The second ground of appeal concerned the appellant’s contention that it was unlawful for the respondent to take account of the possibility that grant funding might have to be repaid. 

The court decided that the respondent was entitled to have regard to the possibility that the grant funding might have to be repaid if the TRO was not made.  The second ground of appeal therefore failed.

Grounds 3 and 4 were also rejected. Based on the wide range of evidence before it, the respondent was entitled to conclude that the TRO would promote business and the local economy, support delivery of the Aberdeen City Centre Masterplan, contribute to regeneration of the city and maintain sufficient access for business and industry. This was entirely a matter for the respondent.

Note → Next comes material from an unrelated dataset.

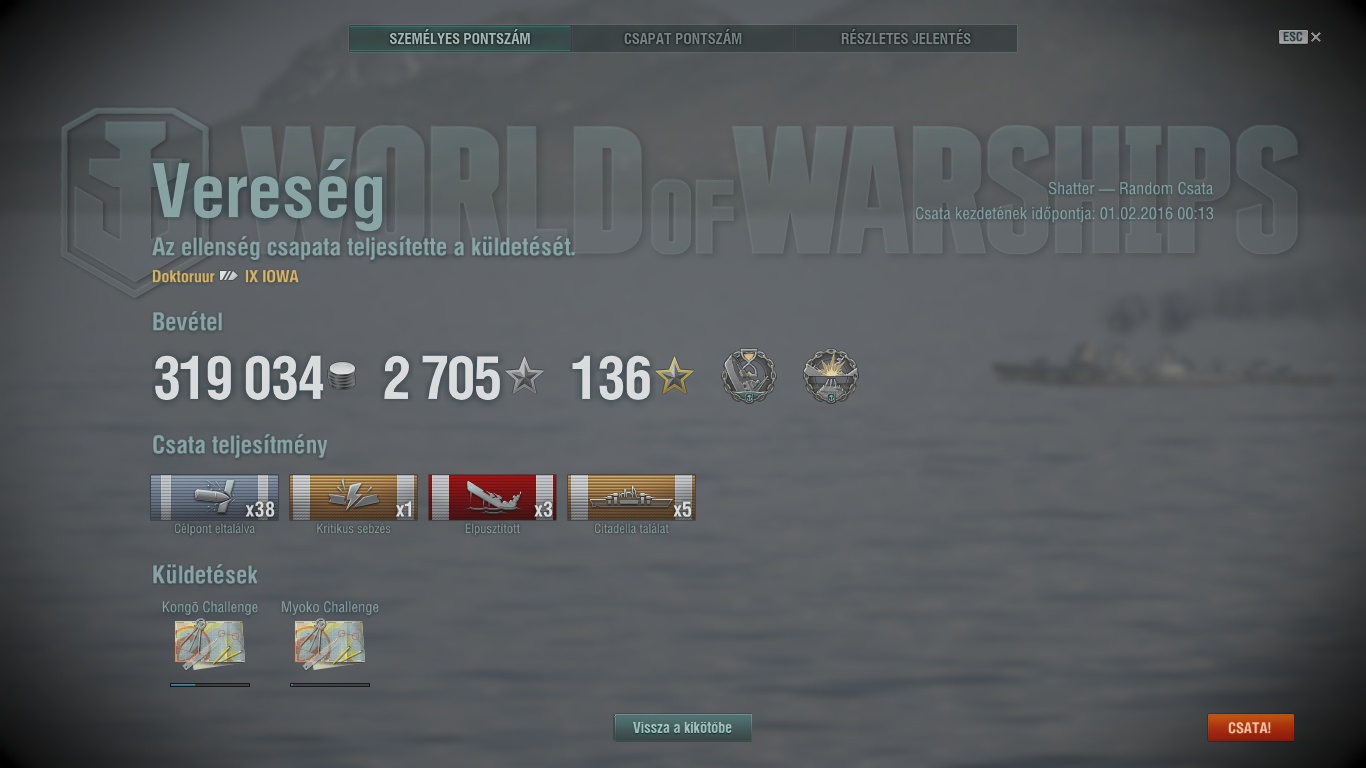Open the Myoko Challenge mission map icon
The height and width of the screenshot is (768, 1366).
pyautogui.click(x=330, y=645)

There was also no substance in the point taken by the appellant to the effect that the Chief Officer of Strategic Place Planning actively sought to weight the June 2024 consultation report in favour of the benefits of making the ETRO permanent in order to influence a particular outcome. 

As to the point that the ETRO was not truly experimental, this too was rejected.  The respondent explained the purpose of the ETRO when it came into force. 

Ground 5 challenged the adequacy of reasons given by the respondent.  The email sent to objectors explained that the decision to make the TRO was principally made at the meeting of the respondent on 11 October 2024. Separately, the respondent issued a statement of reasons to the public explaining why the TRO had been made and its effect.  Having regard to the totality of information made available to the objectors, the reasons for the respondent’s decision to make the TRO were adequately explained.

The court therefore found there was no merit in any of the grounds of appeal.  The appeal was accordingly refused.